> What the exercise asks
Read the entries below and pull out each line with the string "Account".

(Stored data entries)
----------

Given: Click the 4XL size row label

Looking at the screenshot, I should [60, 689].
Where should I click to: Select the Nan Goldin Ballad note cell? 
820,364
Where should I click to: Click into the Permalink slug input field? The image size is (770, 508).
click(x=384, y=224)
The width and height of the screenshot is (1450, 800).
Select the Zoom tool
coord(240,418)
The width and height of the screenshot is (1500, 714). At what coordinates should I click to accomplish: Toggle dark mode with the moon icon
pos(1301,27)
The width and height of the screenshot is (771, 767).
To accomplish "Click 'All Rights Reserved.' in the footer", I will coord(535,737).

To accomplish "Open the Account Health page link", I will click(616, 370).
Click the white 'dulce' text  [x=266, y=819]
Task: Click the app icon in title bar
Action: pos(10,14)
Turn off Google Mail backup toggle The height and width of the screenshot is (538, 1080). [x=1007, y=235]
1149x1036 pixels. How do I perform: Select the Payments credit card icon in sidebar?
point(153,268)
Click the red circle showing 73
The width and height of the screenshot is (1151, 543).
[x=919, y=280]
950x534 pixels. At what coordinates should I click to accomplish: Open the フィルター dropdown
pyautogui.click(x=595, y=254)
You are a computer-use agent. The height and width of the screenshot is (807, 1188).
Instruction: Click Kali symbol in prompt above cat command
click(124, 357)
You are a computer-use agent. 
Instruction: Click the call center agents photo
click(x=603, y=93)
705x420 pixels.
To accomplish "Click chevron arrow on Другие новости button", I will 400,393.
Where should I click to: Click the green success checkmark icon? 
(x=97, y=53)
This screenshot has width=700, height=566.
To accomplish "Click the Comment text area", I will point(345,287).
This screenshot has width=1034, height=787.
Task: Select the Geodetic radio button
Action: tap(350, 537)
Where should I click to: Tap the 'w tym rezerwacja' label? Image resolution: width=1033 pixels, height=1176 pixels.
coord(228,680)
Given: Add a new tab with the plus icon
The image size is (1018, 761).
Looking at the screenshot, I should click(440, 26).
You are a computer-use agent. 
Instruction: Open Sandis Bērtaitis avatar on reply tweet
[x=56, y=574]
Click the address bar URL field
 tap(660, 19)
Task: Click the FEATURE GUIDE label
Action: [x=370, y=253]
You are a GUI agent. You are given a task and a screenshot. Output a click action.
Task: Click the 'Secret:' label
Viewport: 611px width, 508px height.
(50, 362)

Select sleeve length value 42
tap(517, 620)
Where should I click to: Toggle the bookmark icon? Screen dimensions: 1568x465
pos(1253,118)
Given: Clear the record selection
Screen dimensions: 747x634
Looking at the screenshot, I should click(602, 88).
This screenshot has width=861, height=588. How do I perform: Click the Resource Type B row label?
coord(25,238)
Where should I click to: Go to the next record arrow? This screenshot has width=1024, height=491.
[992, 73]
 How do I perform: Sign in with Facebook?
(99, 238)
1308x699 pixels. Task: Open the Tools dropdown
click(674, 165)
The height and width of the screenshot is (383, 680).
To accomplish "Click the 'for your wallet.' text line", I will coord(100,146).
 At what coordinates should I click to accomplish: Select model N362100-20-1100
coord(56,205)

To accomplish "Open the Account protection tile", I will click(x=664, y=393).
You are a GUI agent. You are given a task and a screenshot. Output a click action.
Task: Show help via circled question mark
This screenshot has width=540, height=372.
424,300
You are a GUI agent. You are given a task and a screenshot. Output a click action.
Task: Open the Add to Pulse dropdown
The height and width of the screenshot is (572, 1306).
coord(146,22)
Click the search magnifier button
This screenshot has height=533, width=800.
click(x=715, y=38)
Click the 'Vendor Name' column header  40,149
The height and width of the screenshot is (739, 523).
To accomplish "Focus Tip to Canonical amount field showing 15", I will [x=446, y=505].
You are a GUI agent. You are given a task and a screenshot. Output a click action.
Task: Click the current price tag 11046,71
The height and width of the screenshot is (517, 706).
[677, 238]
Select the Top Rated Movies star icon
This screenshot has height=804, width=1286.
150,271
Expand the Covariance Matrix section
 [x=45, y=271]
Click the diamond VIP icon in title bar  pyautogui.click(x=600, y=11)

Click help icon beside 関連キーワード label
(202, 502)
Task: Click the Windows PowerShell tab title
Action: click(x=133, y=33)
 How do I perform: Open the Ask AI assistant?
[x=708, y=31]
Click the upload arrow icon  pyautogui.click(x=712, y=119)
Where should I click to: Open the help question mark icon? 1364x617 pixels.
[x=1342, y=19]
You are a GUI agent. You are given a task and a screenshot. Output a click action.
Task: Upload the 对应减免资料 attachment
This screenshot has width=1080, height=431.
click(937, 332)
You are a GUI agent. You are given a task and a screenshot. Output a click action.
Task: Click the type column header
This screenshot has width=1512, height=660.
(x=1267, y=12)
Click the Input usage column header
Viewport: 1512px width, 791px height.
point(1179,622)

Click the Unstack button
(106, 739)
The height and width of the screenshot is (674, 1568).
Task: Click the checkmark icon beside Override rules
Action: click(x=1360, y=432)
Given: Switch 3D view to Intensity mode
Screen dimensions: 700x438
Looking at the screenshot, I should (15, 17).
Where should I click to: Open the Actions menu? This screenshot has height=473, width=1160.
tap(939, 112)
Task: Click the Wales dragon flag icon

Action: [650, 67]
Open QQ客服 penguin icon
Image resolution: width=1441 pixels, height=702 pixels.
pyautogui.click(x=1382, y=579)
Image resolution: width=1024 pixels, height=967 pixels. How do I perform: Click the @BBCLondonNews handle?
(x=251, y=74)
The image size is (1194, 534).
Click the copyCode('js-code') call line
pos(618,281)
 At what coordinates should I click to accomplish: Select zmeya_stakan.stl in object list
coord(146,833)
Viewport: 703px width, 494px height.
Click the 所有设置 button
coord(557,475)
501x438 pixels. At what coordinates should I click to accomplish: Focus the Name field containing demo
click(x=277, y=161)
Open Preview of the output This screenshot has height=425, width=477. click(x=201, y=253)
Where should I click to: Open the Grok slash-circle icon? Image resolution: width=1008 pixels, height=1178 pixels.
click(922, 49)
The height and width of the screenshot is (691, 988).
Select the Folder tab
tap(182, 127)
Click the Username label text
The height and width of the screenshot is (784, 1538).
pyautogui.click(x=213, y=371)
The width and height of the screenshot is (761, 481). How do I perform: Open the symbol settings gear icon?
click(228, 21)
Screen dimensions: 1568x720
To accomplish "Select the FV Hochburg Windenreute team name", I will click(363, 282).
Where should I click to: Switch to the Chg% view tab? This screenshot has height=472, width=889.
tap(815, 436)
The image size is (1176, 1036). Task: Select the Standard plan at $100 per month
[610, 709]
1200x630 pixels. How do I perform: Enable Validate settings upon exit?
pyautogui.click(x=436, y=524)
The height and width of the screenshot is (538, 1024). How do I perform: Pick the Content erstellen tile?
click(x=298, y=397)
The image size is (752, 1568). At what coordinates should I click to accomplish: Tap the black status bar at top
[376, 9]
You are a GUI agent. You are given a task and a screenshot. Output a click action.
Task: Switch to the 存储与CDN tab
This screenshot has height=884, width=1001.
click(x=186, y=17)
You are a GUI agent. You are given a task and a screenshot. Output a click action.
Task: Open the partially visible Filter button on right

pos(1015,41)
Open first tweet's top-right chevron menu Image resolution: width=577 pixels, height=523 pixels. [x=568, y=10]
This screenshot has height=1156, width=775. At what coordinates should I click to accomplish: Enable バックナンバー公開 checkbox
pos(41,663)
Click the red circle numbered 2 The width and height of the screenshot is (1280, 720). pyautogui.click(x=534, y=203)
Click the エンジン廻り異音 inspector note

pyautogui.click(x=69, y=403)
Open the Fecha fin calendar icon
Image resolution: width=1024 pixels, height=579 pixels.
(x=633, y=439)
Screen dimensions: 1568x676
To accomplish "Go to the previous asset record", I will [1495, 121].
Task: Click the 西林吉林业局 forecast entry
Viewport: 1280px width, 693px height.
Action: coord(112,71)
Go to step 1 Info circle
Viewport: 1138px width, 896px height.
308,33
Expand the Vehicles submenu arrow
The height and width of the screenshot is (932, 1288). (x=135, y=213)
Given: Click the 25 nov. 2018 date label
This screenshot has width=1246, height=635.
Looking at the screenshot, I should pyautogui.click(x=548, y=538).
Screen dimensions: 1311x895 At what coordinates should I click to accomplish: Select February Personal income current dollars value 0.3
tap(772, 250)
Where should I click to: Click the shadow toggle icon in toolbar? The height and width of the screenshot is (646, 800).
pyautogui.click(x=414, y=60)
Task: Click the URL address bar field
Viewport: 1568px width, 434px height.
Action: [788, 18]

----------

> Reply
To accomplish "Open the Account Health page link", I will click(616, 370).
To accomplish "Open the Account protection tile", I will click(x=664, y=393).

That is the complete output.